# 取り組む課題
1. 抜粋文の『「IHE-Jガイドラインの採用により』で始まる段落を、主な事実を残して短く書き直してください。
2. 抜粋文の「- 「IHE-Jガイドライン」から、下の「普及に役立つことに寄与した。」までのすべてを、そのまま書き写してください。

【背 景】
本プロジェクトは、平成16年度実証事業において以下の成果を挙げている。
- 国内で初めてIHE-Jの手法を用いて、マルチベンダ間にて一定の相互運用性が 確保された、放射線部門システムを実際に稼動させ、IHE-Jガイドラインの有用性を示すことができた。
- 「IHE-Jガイドラインの採用により相互運用性が実現された実稼動しているシステム」を実際に見学可能な設備や受け入れ態勢を整備することで、IHE-Jガイドラインのショウルーム的役割を担うべく、医療機関を中心とした見学者を受け入れた。
- 相互運用性に興味を抱いた施設に対し、IHE-Jガイドラインの採用を促すことで、健全な情報システム市場の育成と、IHE-Jの普及に役立つことに寄与した。

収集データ

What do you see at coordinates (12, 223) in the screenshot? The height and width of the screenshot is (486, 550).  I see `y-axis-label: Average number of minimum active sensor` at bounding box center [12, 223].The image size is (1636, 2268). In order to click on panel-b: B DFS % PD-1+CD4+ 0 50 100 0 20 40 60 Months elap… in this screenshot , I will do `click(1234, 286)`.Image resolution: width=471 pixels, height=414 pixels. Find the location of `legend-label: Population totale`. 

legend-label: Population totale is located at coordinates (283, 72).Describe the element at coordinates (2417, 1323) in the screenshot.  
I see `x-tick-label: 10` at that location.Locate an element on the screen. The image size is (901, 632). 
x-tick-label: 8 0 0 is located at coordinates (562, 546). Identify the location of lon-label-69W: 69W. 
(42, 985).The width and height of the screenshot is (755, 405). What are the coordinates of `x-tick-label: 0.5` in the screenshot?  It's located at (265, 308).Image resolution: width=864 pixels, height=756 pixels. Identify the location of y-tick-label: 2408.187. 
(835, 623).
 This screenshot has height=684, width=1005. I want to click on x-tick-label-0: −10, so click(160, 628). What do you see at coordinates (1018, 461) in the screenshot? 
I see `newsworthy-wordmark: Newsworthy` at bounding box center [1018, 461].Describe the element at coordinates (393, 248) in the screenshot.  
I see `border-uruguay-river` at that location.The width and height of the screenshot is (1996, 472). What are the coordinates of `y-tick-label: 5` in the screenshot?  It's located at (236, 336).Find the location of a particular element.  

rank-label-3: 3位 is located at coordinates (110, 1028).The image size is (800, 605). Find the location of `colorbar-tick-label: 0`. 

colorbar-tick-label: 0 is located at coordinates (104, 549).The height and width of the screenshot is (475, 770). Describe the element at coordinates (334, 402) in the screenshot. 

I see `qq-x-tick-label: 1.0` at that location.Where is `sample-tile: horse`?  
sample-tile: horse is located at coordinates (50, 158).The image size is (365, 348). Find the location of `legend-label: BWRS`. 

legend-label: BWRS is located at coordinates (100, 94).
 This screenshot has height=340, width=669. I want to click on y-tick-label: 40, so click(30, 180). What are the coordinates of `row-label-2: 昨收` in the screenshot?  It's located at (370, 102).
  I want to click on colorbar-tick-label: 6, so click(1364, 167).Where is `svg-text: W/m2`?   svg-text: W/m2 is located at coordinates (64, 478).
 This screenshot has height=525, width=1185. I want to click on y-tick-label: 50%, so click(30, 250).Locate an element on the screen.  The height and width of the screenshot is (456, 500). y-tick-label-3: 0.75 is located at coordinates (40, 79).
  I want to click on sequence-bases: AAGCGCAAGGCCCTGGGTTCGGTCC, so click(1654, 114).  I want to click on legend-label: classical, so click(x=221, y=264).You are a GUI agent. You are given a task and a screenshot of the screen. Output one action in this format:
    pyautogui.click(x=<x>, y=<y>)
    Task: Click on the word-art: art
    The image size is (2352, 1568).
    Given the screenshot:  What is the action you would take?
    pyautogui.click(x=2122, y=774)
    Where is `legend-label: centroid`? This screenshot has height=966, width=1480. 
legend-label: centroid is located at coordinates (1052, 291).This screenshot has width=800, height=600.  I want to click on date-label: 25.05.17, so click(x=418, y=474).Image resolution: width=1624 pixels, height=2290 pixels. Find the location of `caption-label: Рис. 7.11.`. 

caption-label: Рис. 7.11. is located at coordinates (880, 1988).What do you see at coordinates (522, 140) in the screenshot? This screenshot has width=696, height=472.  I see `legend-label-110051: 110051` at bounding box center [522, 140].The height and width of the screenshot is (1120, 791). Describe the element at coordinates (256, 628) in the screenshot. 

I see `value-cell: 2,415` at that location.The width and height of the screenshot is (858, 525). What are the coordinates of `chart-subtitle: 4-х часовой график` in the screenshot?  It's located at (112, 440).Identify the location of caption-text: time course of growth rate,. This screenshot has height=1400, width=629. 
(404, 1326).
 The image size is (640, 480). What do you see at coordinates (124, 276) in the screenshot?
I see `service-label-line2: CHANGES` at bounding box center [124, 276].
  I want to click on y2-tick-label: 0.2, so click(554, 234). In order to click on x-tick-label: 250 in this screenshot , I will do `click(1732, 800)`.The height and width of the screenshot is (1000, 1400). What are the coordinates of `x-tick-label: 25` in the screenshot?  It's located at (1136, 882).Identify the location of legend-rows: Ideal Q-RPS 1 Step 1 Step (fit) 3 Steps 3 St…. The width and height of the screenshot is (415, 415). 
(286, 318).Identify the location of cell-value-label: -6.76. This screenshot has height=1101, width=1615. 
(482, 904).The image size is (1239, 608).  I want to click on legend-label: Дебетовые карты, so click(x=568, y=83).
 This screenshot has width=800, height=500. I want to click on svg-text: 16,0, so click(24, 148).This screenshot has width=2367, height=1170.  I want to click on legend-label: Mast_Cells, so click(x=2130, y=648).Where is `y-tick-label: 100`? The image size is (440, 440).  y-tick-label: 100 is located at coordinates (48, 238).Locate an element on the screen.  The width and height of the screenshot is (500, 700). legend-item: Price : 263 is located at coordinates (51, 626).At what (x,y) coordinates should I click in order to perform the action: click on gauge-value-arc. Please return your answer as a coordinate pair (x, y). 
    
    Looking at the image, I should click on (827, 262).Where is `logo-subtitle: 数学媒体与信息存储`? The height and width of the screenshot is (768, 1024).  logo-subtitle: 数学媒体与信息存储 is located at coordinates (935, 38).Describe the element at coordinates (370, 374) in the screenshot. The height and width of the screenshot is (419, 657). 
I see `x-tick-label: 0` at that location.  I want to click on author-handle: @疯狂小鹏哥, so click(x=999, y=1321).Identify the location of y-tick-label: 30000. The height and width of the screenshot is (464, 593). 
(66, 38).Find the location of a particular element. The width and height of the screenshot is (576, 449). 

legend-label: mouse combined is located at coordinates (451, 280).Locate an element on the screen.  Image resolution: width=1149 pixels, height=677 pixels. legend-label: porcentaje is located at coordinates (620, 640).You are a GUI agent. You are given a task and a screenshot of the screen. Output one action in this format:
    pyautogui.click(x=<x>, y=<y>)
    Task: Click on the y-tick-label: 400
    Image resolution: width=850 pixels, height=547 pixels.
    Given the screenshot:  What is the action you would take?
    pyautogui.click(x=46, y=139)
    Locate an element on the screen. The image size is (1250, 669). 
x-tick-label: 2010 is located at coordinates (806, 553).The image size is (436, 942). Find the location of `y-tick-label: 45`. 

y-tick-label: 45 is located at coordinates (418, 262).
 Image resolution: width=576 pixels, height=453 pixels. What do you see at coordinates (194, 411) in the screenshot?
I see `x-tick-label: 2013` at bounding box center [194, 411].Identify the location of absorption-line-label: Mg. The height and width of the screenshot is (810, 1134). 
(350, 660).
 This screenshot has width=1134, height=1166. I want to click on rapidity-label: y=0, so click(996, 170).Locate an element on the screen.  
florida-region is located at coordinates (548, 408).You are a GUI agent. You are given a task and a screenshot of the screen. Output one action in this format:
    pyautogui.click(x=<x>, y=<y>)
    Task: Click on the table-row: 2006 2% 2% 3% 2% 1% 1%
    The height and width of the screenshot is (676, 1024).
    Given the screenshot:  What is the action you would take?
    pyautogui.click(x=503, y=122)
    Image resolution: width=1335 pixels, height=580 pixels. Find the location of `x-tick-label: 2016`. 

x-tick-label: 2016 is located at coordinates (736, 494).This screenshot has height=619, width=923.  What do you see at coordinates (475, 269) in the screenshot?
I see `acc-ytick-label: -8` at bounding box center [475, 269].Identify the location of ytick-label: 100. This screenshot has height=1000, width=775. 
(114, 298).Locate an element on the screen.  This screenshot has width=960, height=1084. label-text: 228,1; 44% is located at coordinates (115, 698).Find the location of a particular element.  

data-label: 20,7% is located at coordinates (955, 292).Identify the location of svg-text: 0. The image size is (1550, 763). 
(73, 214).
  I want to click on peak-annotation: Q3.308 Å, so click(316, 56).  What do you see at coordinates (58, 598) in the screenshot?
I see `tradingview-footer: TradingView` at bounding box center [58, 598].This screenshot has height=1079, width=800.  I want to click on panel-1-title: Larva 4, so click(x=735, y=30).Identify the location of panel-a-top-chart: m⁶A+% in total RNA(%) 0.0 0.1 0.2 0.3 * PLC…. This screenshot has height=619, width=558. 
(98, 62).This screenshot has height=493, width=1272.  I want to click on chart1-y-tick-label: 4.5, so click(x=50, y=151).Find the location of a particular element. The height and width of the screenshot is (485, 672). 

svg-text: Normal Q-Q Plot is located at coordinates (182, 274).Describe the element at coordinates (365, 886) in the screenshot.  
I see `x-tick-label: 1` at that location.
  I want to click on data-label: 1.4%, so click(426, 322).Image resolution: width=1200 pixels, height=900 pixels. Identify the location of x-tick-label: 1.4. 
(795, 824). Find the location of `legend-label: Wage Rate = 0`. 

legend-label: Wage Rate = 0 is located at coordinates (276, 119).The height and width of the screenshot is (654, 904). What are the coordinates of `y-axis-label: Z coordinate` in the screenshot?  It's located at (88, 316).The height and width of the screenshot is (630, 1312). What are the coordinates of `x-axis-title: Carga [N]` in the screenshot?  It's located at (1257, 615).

# 回答
1. IHE-Jガイドラインで相互運用性を実現した実稼動システムを見学できる設備と受け入れ態勢を整えた。ガイドラインのショウルーム役として、主に医療機関からの見学者を受け入れた。

2.
- 「IHE-Jガイドラインの採用により相互運用性が実現された実稼動しているシステム」を実際に見学可能な設備や受け入れ態勢を整備することで、IHE-Jガイドラインのショウルーム的役割を担うべく、医療機関を中心とした見学者を受け入れた。
- 相互運用性に興味を抱いた施設に対し、IHE-Jガイドラインの採用を促すことで、健全な情報システム市場の育成と、IHE-Jの普及に役立つことに寄与した。